2. If the BNP comes to power, will it be possible for it to go along with the excess baggage they have accumulated over the past five years in the shape of the extreme right-wing Hefajat-e-Islami or even the remnants of Jamaat-e-Islami? Specifically, will they accept the 13-point demand of Hefajat and other such groups in the lunatic fringe?
3. Assuming that the Awami League loses and is back in parliament as the opposition, does it mean the war crimes tribunal will be dismantled and all convicted criminals set free? Will the continuation of whatever has been of common good to the citizens in the AL tenure of five years be torpedoed?
4. Assuming that point 1 becomes a reality, does it mean that the Awami League has gotten so bankrupt (or ‘rotten’ to quote Khaleda Zia) as a political party that there is absolutely no chance of it ‘ever’ coming back to power?
While we mull over the above ‘what if’ hypothesis, the most important points for the citizens to consider is the following:
5. In the event of a BNP victory and capture of state power ‘democratically’, what guarantees do the citizens have that the Awami League will give a respite to street agitations, murder mayhems, human rights abuse, attacks on minorities and women as well as unending calls for hartal?
6. What assurances do we, as voters, have that tit-for-tat regime of violence and uncertainties that has been part and parcel of our so-called ‘political culture’ will end for good?
For now, there are unfortunately no convincing answers.
The BNP’s agenda for the polls is to merely trash the Awami League’s achievements and focus on what it sees as ‘corruption, arbitrary conduct, violence, human rights abuse’ and the much misused propaganda of ‘attack on Islamist and their construed faith and belief by atheist in the government’. That the BNP cannot absolve itself from the same exact evils and the same allegations is one that bedevils the national psyche.
Likewise, the Awami League’s agenda for the polls is only to talk about its achievements, and how the nation will face the prospects of ‘militancy, bomb attacks and rehabilitation of war criminals and Taibanisation’, if the BNP wins — an old and rehashed piece of trash that does nothing more than to appease the US and its allies in the non-existent war on terror!
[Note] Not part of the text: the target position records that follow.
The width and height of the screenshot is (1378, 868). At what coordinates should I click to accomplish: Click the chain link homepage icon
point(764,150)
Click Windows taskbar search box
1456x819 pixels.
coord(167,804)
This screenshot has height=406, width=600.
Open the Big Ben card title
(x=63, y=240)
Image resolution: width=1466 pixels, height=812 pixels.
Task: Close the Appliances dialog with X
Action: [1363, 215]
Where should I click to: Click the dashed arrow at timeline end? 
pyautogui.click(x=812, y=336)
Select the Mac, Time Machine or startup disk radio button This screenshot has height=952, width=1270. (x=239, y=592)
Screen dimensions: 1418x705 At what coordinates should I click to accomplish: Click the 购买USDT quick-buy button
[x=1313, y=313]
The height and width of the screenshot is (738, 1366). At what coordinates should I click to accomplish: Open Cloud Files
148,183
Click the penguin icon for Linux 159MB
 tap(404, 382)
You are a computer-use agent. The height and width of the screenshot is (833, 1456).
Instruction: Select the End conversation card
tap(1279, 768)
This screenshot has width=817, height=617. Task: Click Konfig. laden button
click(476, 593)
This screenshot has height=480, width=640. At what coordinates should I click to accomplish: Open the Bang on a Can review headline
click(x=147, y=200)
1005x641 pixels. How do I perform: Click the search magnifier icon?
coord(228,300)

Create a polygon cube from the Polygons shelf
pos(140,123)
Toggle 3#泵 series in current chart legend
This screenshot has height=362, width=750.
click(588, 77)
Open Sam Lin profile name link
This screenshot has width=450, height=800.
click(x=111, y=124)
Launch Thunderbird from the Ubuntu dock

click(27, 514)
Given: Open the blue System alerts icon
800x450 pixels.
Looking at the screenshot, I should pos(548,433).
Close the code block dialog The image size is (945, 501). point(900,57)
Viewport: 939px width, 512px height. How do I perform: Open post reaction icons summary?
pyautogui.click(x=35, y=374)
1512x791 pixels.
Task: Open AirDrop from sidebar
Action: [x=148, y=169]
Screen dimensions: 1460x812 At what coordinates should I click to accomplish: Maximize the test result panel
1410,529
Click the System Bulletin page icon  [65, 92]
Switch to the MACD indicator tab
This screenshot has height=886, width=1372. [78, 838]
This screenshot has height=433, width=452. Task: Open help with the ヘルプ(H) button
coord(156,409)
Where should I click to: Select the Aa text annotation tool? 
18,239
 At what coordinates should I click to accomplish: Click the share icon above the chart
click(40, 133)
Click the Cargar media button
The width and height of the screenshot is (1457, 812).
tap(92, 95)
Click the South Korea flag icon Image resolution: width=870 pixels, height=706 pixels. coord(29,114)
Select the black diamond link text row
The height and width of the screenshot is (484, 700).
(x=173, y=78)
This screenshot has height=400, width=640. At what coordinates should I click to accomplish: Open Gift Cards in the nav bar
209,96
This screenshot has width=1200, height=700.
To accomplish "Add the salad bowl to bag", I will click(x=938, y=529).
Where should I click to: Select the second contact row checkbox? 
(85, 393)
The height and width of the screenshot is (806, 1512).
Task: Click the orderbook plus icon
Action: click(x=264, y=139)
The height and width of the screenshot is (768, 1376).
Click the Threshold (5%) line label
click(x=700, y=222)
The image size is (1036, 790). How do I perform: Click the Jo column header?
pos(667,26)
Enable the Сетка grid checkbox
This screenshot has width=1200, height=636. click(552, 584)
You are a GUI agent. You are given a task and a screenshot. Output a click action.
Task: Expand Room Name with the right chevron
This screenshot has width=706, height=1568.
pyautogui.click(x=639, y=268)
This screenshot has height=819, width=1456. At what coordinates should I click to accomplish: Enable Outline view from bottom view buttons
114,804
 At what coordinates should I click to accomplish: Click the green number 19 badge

Other than a continuation of one fear psychosis or the other, the Awami League or the BNP has nothing tangible as such on offer.
In the above scenarios, it is not the politicians but the citizens who in the end will be the perfect and ultimate losers. Whether or not the election will be held at all is speculative, yet if within the ongoing chaos a ‘respectable poll’ does come through, what will be interesting to look out for is no party having a clear majority to form a government. A ‘hung parliament’ will hopefully usher in a ‘political culture’ where the Awami League and the BNP will be left with no option but to battle it out on the parliament floor — and not on the streets, not at the cost of innocent citizens. Outdating either ‘decisive’ or ‘brutal majority’ seems to be the only answer for the time being.
I welcome the prospects — as a hung parliament will ensure that the people, the citizens will be spared the ‘pain’ of being hanged by politicians repeatedly!